The increase in contralateral kidney mass that follows the removal of one kidney is caused primarily by the
hypertrophy and, to a lesser extent, the
hyperplasia of tubule cells.
Amiloride inhibits the proliferation of cells in tissue culture environments and diminishes compensatory
hyperplasia of liver cells after partial
hepatectomy. In the current study, we determined the extent to which
amiloride diminished the compensatory increase in contralateral kidney weight and
protein content after uninephrectomy. Caworth Farms mice, 3 to 4 months of age, received
amiloride by daily
intraperitoneal injection for 7 days before the left kidney was removed and for an additional 4 days after
nephrectomy.
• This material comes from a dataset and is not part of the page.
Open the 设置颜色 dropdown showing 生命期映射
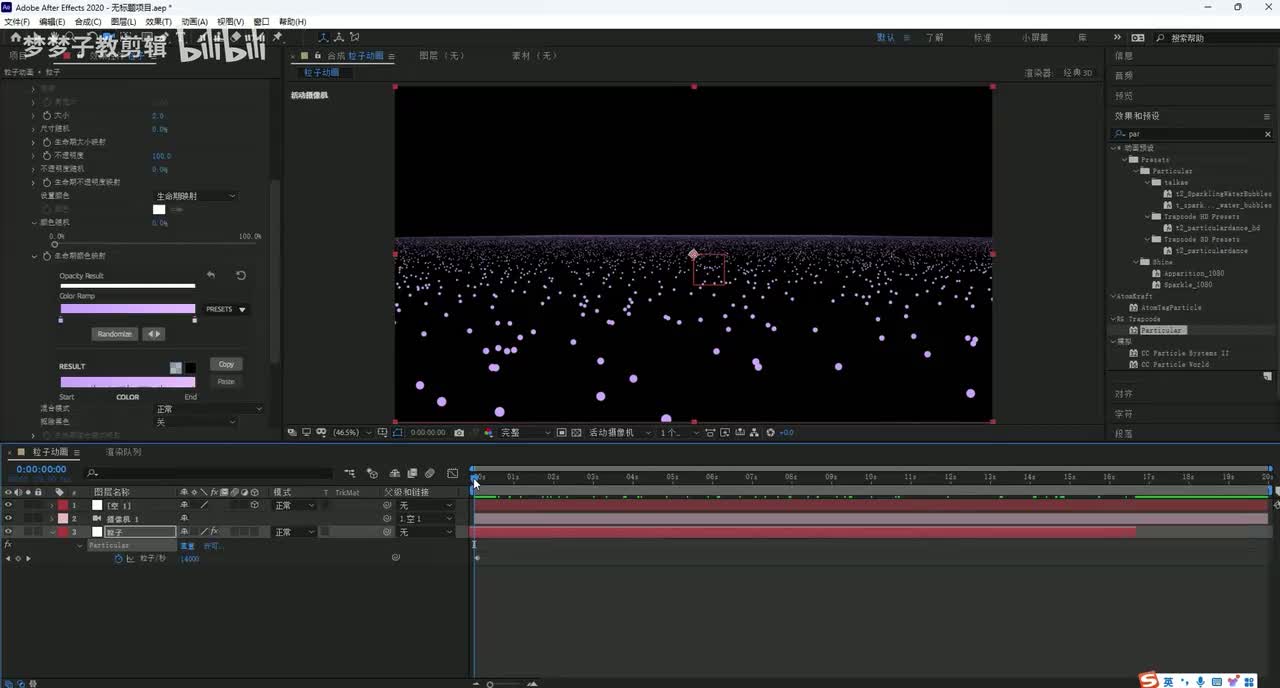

Four days after uninephrectomy, compensatory
hypertrophy was quantified by the increase in weight and
protein content of the right kidney in comparison with the left (R - L divided by L x 100; [weight] +24.7% +/- 2.9% and [
protein] +20.6% +/- 4.4%). Treatment with
amiloride reversibly reduced the compensatory increase in kidney weight and
protein content (dose required to achieve 50% inhibition, 11.4 and 2.4 mg/kg/day, respectively).
Hexamethylene amiloride, an analog with weak affinity for conductive Na+ channels and high affinity for Na+-H+ exchangers, had no effect on compensatory
hypertrophy.
Spironolactone, a natriuretic and antikaliuretic agent of potency similar to that of
amiloride, but with a different cellular mechanism of action, had no effect on compensatory
hypertrophy. We conclude that
amiloride reversibly blunts the compensatory renal
hypertrophy after uninephrectomy in mice by mechanisms that appear to be separate from the
drug's effects to block Na+-H+ exchange and transepithelial Na+ and K+ transport.